The book begins with a sort of mission statement. Given a domain set $X$ and a target set $Y$, we wish to find a function $h:X\to Y$, which we interchangeably call a hypothesis or a predictor or a classifier. In the example used in the first chapter, $X$ represents the set of all papayas, and $Y$ represents a two-element set where one element is the label "tasty" and the other the label "not-tasty". To compress this into something manageable, we represent papayas by a set of features, in this case color and softness, which we both map onto the interval $[0,1]$, and we represent the two labels by 1 and 0. I.e. $X=[0,1{]}^2$ and $Y=\{0,1\}$. Now the idea is that, if we learn such a predictor, we can apply it to any new papaya we encounter, say on the market, and it will tell us whether or not it is tasty before we've spent any money on it.

This model seems quite general. It covers chess, for example: one could let $X$ be the set of all possible states of the chessboard and $Y$ be the set of all moves; then we want $h$ to map each $x\in X$ onto the best possible move. In fact, it is hard to see which solvable problem could not be modeled this way. Any time we think we can in principle solve some problem, it would consist of us looking at some stuff and then presenting the solution in some way. Now we just let the set of all possible instances of such stuff be $X$ and the set of all possible solutions be $Y$, and we have an instance of this model.

One would have to put in a lot more work to fully formalize this problem – and this is exactly what the book does. Recall that $X$ is called the domain set.
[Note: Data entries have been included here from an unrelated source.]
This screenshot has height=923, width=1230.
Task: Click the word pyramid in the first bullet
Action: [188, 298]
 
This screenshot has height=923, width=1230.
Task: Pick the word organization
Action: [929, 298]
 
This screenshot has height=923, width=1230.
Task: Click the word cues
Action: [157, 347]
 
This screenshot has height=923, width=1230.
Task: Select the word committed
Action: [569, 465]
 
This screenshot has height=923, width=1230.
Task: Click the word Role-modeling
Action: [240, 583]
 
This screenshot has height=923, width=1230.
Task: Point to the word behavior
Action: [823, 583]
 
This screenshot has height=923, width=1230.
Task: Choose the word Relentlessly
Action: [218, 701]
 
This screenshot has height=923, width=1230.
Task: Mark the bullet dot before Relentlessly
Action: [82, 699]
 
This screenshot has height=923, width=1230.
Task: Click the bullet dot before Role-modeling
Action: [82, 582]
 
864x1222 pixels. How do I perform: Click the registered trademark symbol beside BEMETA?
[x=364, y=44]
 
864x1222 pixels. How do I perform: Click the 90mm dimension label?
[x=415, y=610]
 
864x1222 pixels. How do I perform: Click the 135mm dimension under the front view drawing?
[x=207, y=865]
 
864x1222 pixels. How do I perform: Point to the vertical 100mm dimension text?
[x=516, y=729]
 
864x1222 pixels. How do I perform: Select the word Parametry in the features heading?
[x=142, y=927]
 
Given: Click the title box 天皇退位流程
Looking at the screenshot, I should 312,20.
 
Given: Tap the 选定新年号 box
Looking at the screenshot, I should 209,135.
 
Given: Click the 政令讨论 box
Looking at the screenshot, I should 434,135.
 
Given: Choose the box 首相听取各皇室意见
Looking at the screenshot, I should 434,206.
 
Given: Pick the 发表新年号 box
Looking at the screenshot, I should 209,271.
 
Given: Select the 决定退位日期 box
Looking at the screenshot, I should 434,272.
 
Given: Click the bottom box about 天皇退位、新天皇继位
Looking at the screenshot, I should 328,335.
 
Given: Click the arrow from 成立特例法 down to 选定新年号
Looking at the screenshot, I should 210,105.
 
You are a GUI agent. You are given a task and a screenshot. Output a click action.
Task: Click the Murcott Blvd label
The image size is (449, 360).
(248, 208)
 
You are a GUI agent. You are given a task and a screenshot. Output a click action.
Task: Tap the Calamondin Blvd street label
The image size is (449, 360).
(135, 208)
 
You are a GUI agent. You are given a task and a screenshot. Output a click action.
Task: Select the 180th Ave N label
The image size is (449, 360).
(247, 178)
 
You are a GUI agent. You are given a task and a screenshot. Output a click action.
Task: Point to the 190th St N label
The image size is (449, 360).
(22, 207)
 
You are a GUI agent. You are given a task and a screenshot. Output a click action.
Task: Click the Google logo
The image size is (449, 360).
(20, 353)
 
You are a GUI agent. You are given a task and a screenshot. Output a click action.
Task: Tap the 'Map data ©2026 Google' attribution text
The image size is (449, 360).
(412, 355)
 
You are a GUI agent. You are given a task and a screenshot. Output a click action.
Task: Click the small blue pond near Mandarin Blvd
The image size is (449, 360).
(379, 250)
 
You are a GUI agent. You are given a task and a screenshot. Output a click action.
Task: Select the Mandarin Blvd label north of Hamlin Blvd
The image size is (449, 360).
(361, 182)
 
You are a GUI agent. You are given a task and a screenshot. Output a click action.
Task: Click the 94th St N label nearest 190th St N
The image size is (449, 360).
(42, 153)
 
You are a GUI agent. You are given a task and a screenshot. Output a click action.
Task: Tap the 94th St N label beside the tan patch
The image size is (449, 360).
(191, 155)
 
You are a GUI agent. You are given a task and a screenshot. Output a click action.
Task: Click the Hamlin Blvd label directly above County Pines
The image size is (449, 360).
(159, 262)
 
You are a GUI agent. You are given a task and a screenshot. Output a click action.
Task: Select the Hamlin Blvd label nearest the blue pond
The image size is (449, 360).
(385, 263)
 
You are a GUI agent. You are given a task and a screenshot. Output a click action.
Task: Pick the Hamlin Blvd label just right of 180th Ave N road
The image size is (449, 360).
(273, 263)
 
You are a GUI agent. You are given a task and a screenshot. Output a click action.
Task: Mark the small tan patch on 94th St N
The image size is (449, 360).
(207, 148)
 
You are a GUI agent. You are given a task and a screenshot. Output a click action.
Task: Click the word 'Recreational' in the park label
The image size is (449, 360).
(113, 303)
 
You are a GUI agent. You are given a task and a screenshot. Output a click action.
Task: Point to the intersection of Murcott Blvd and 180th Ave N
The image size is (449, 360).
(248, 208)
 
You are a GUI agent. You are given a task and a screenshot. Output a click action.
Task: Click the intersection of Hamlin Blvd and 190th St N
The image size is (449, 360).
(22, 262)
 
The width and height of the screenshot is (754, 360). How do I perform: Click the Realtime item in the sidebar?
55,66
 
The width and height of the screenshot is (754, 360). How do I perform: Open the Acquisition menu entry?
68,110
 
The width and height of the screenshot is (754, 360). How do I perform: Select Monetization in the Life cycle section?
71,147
If $Y$ is finite as it is for the papayas example, we also call it the label set.

We model the environment, which creates our labeled domain points $(x,y)$ by a probability distribution $D$ over $X\times Y$ as well as the i.i.d. assumption (not bolded since it's not ML-specific), which states that all elements are independently and identically distributed according to $D$. In other words, whenever a papaya is plucked in the real world, the environment throws some coins and chooses its color and softness, as well as tastiness, according to $D$. Of course, we generally assume that the color and softness have a major impact on the tastiness of the papaya, but it is not reasonable to assume that they fully determine its tastiness – surely it is possible that two papayas that are equally colored and equally soft taste differently. Thus, given some particular $x$, we might reasonably hope that either $(x,0)$ or $(x,1)$ is going to be a lot more probable than the other, but both are still going to be possible. On the other hand, in the chess example, one could argue that the domain set fully determines the value of the target set, i.e. the best possible move (although then the idea of having a probability distribution over $X$ becomes problematic). In such a case, one can alternatively model the environment as having a "true" function $f:X\to Y$. This approach is strictly less general than the former (it corresponds to a probability distribution where for every $x$, either $(x,0)$ or $(x,1)$ has probability 0), but in both cases, the joint distribution / true function is not known, and it is exactly what we are trying to figure out.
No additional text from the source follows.